» **EXERCISE**
Reproduce the stretch of the article on the shift from PoW to PoS from "Ethereum, which is" through "classify consensus mechanisms.".

» **TEXT EXTRACT**
The trend of PoW turning to PoS is rising. Is it right or wrong? | DeepHash

The trend of PoW turning to PoS represented by Ethereum can be said to be the most important development of blockchain technology this year. The PoW mechanism and the entire mining industry behind it have been proven to have various flaws and controversies. Ethereum was the first to set the goal of turning to PoS, and after many repeated adjustments and iterations, it has finally come to the time to implement it.

However, can the switch to PoS really solve the problem? Or will it create more new problems? Is this path feasible? This week, DeepHash column invited Conflux Research Director Yang Guang to make an in-depth analysis. In the article, he compared the advantages and disadvantages of PoW and PoS in detail, and pointed out what challenges and trade-offs a public chain may face if it wants to switch from PoW to PoS. He believes that the existing mainstream public chains need to be very cautious in switching from PoW to PoS, otherwise it is likely to bring unnecessary risks to the entire consensus system, or even catastrophic consequences.

(Source: Pixabay)

By Yang Guang (Research Director of Conflux)

Just a few days ago, on May 2, it was announced at the Ethereum core developer meeting that the code for Ethereum Phase 0 Beacon Chain will be ready on June 30. The upgrade will enable a PoW/PoS hybrid consensus protocol Casper the Friendly Finality Gadget (“FFG”)—aka”Vitalik’s Casper”, which is the first step in the Ethereum 2.0 upgrade roadmap to shift the consensus mechanism from proof of work (PoW) to proof of stake (PoS).

The change of Ethereum consensus mechanism is not only a microcosm of the trend of PoS becoming more and more popular, but also as the first mainstream public chain project to transform from PoW to PoS, it will surely inject fresh blood into the PoS camp and promote the development of PoS consensus. This article will discuss how to view the trend of public chain consensus shifting from PoW to PoS.

The significance of PoW and PoS in the consensus mechanism

First of all, it needs to be clarified that whether it is proof of work, proof of stake or any other proof (PoX), they are used to resist Sybil attacks and are not equivalent to consensus mechanisms. To put it in a more vivid way, they are only used to determine who has the right to vote, and the final consensus can only be determined by counting the number of votes.

Taking Bitcoin, which is the most familiar to everyone, as an example, the proof of work only proves that a packaged block is formally legal. The final decision on whether the transactions contained in the block are valid depends on whether the block is on the longest chain. Generating a block with proof of work is equivalent to casting a vote. The chain with the most votes (i.e. the longest chain) is the valid ledger.

Ethereum, which is also based on proof of work, uses another way to count the number of votes. When encountering a fork, it does not choose according to the longest chain rule, but chooses the heaviest subtree that can be observed in a greedy manner. This consensus mechanism is also called GHOST (Greedy Heaviest Observed Subtree).

On the other hand, how to determine voting rights is a very core part of any consensus. Consensus protocols based on the same anti-sybil attack mechanism often have many similarities, and replacing the mechanism often means that the entire system needs to be redesigned. Therefore, many times we will simply use "PoW consensus" and "PoS consensus" to classify consensus mechanisms.

» **DATASET CONTENT**

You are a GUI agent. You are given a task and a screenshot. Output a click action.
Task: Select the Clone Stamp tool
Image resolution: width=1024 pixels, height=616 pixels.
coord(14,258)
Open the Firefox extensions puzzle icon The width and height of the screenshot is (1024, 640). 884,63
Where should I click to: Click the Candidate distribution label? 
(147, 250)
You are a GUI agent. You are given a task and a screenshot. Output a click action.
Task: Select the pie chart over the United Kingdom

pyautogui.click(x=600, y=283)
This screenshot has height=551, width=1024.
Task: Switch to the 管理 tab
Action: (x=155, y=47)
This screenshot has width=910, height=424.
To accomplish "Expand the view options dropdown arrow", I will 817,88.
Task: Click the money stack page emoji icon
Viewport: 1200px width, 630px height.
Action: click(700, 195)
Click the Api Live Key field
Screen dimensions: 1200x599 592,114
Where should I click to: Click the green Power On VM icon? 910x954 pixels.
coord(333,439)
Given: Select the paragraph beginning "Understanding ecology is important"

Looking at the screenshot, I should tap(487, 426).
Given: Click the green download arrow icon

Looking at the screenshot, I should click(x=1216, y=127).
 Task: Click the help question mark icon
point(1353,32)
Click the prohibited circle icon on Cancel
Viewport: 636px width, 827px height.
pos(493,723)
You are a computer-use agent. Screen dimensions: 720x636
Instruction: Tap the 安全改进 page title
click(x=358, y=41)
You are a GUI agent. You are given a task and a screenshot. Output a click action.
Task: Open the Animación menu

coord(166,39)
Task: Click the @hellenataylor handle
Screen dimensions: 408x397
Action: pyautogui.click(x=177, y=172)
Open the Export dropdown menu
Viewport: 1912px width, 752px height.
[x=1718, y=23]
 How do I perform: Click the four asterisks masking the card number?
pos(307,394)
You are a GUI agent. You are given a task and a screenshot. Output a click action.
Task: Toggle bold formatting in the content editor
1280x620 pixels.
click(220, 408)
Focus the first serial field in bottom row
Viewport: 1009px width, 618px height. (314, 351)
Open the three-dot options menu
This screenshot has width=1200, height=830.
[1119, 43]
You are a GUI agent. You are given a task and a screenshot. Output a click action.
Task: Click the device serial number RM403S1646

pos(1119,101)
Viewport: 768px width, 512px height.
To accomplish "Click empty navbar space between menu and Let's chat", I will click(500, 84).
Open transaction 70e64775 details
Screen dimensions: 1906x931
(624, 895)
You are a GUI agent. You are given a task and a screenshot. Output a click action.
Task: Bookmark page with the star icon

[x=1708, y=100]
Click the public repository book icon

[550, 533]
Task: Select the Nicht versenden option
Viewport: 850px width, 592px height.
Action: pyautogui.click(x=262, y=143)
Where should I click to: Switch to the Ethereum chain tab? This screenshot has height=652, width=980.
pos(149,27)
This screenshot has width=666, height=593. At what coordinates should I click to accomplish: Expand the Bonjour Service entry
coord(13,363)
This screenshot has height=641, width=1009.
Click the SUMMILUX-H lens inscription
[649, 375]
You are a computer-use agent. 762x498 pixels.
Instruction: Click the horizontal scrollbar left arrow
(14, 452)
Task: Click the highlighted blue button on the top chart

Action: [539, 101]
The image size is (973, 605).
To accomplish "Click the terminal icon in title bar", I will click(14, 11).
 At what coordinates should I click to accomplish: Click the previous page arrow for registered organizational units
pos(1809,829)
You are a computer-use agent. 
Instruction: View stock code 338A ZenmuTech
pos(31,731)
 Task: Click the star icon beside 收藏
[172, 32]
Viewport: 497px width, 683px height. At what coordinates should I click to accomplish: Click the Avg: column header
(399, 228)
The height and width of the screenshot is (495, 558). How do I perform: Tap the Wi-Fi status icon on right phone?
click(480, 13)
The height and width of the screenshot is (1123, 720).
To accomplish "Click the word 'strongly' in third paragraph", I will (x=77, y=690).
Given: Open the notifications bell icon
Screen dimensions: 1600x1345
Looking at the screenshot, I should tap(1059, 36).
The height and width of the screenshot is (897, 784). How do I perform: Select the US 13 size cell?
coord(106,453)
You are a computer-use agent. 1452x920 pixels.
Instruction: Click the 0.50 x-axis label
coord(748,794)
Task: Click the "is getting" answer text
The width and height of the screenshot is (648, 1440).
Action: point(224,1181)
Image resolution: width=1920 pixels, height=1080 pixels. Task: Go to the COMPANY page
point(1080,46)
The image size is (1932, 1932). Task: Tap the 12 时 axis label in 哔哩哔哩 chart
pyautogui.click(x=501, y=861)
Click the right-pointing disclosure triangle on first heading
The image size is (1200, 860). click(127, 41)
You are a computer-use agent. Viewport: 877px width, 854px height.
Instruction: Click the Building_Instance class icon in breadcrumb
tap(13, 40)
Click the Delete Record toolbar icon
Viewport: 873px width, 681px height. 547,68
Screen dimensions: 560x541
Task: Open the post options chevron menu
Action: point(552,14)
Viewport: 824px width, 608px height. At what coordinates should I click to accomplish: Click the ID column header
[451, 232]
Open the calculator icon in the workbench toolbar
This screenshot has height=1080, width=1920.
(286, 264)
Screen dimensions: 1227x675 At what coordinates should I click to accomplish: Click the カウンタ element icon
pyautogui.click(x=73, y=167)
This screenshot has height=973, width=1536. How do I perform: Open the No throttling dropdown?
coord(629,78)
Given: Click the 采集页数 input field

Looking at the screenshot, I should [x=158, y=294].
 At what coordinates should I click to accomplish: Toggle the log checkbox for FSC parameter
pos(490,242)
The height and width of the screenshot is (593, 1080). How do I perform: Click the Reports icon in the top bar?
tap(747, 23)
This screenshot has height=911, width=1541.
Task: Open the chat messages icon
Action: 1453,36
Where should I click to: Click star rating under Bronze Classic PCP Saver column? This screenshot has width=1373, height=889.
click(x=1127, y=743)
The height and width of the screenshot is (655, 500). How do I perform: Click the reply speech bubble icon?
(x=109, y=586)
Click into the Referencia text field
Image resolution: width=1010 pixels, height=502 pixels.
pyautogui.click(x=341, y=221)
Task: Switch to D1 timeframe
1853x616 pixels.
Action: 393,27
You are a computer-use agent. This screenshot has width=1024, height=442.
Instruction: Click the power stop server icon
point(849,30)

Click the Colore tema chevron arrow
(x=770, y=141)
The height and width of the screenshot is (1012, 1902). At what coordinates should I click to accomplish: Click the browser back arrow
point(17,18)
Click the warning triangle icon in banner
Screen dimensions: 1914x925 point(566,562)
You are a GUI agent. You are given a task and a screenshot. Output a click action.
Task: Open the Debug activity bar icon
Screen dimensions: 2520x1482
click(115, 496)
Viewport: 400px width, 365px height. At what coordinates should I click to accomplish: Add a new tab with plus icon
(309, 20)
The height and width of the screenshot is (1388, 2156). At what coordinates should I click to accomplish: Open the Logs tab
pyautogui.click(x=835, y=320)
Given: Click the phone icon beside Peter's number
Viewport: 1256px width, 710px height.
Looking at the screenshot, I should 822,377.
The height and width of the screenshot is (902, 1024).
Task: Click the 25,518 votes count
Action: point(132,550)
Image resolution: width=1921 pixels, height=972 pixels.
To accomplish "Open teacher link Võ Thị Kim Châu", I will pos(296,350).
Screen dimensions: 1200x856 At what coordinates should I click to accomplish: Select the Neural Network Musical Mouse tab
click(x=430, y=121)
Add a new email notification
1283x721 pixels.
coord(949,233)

» **RESULT**
Ethereum, which is also based on proof of work, uses another way to count the number of votes. When encountering a fork, it does not choose according to the longest chain rule, but chooses the heaviest subtree that can be observed in a greedy manner. This consensus mechanism is also called GHOST (Greedy Heaviest Observed Subtree).

On the other hand, how to determine voting rights is a very core part of any consensus. Consensus protocols based on the same anti-sybil attack mechanism often have many similarities, and replacing the mechanism often means that the entire system needs to be redesigned. Therefore, many times we will simply use "PoW consensus" and "PoS consensus" to classify consensus mechanisms.